Пытался он завести снова разговор на эту тему с Пьером. Начал издалека, подходил осторожно: ну как, мол, дедушка пристроил капитал? И тому подобное. Но в школу Махана не пускали, а на берегу подробно поговорить не удавалось: сразу появлялись ребята, и в первую очередь тот же Сеня. Приходилось прекращать разговор. Махан возненавидел почему-то особенно Сеню. То ли он еще не забыл, в какой постыдной позиции видели его именно из-за этого пионерчика, который всюду совал свой нос и едва не заставил поплатиться таковым Махана.
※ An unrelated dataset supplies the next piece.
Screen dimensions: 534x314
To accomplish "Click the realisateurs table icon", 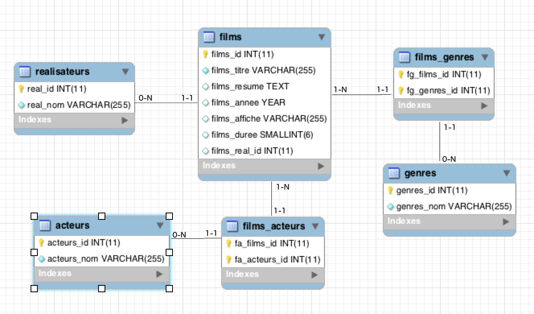I will click(25, 72).
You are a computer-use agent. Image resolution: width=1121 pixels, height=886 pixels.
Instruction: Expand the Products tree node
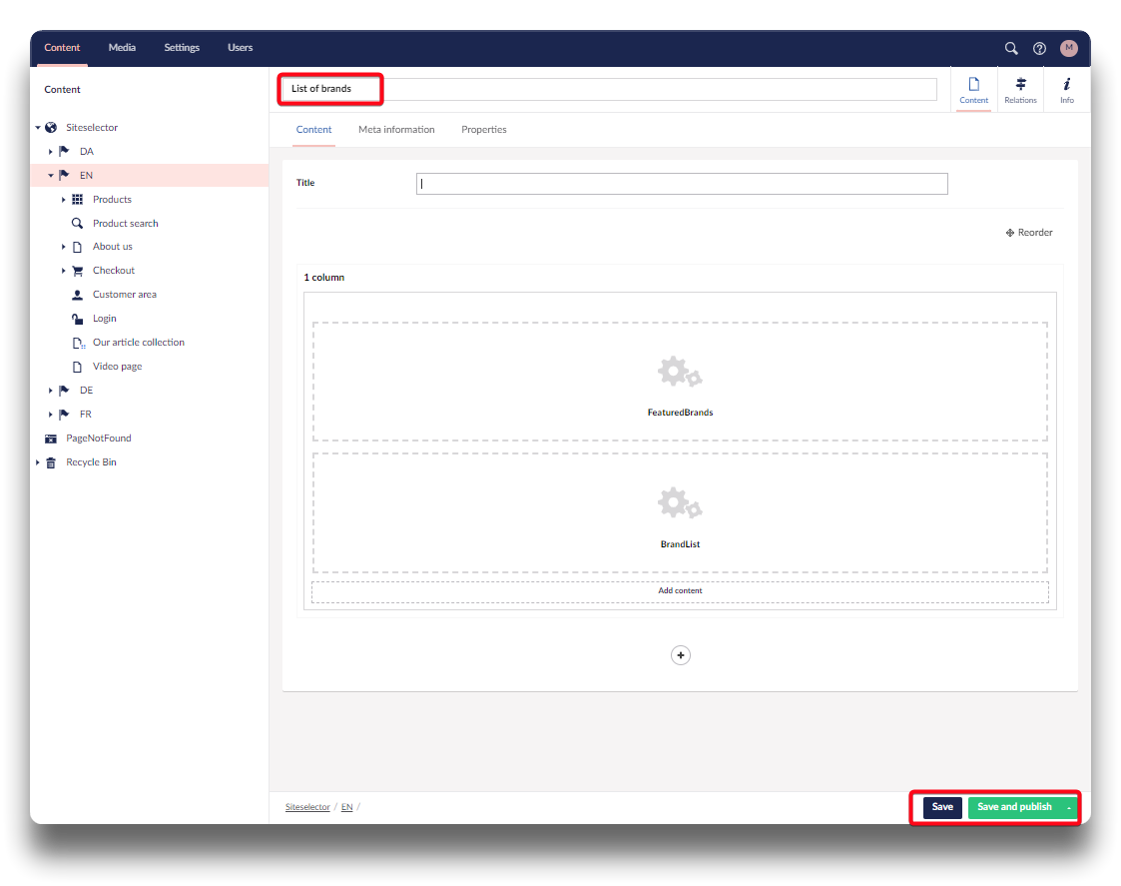pos(64,200)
То ли он чуял, что Пьер постепенно начинает догадываться, что большая, справедливая и решающая сила не на стороне Ремки и Махана, а на стороне маленького, на вид тщедушного Сени.

Приезжали тренироваться к лодочной пристани, в районе которой должна была проводиться эстафета, школьники из райцентра, чтобы пройти подготовку на этапах, где будет разыгрываться состязание. Это были рослые, уверенные ребята. И девочки были под стать — все крепенькие, высокие. И, глядя на них, Сеня решил, что действительно без Пьера, отлично показавшего себя на тренировках, и без Ремки Штыба, давно уже завоевавшего славу одного из лучших бегунов школы, не видать тулубеевцам почетного приза.
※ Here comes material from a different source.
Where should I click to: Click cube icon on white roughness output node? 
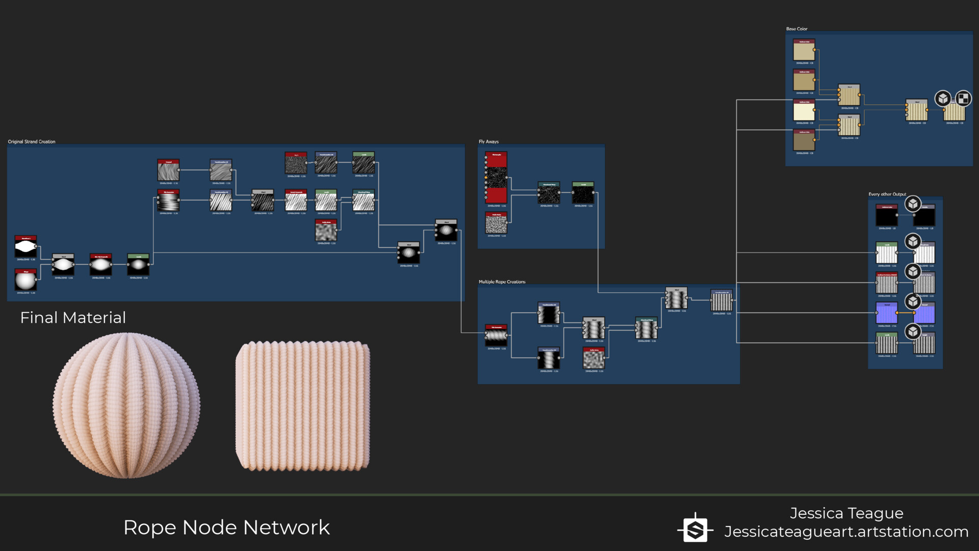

А тут еще физкультурник Дмитрий Антонович вдруг забеспокоился: хорошо ли умеет Сеня плавать? Без этого ведь было рискованно участвовать в эстафете на этапе байдарок. Легкое ненадежное суденышко всегда могло перевернуться в спешке состязания. До последних дней вода была холодная, и купаться еще не разрешалось. Но теперь южное солнце уже согрело верхние слои воды. Физкультурник решил попробовать. Сеня успокоил его, что он давно уже знает все способы плавания. «Теоретически», — еле слышно добавил Сеня, так как малый он был честный.

Теоретически? — только и протянул Дмитрий Антонович.

Глава V

Испытание на воде и на суше

В одном из пустых классов Сеня попробовал повторить на полу все движения, перенятые из учебника плавания. На полу получалось великолепно. Если завтра на воде он повторит то же самое, все будет в порядке. Но надо было попробовать сперва самому. Все складывалось отлично, так как Сеня был в тот вечер дежурным.

Когда все в интернате на острове легли, он вышел на откос дамбы, разделся до трусов и стал припоминать все, что затвердил из учебника по плаванию. Но как попробовать в первый раз?

Сеня уже давно выписал из того же «Домашнего секретаря-наставника», тайно взятого у Милицы Геннадиевны, один полезный практический совет по части плавания:

«Знаменитый ученый Франклин, — утверждал «Домашний секретарь-наставник», — дает такой совет желающим научиться плавать: надо выбрать неглубокое место реки или моря, около берега, раздеться, взять в руки яйцо и, войдя в воду, отойти на некоторое расстояние от берега. Затем надо бросить на несколько шагов от себя яйцо в воду. Оно станет немедленно погружаться на дно. Теперь пусть бросивший попытается, наклонившись к воде всем туловищем, достать яйцо, опустившись на известную глубину: он тотчас убедится, что опуститься в воду передней частью не очень легко и для этого нужно усилие. И явление это ему докажет, что вода способна держать его тело, если он смело ляжет на живот, на что ему тем легче рискнуть, что он не на глубоком месте, всегда может стать на ноги».

В учебнике плавания, который Сеня знал уже наизусть, о таком способе ничего не говорилось. Но там имелось твердое указание, что учиться нужно непременно под руководством опытного инструктора или хотя бы хорошо плавающего товарища. Найти яйцо было значительно легче, чем подыскать в частном порядке опытного инструктора, тем более что Сеня не хотел бы осрамиться при ком-нибудь. Ведь в классе давно знали, что он лучший теоретик по плаванию. Яйцо же выдали накануне за завтраком. Сеня не стал его есть, спрятал. И вот сейчас прихватил яйцо с собой на дамбу под школьным окном. Ночь была светлая. Луна в три четверти стояла прямо над водохранилищем. Серебряная дорожка, легонько виляя, протянулась по водной глади.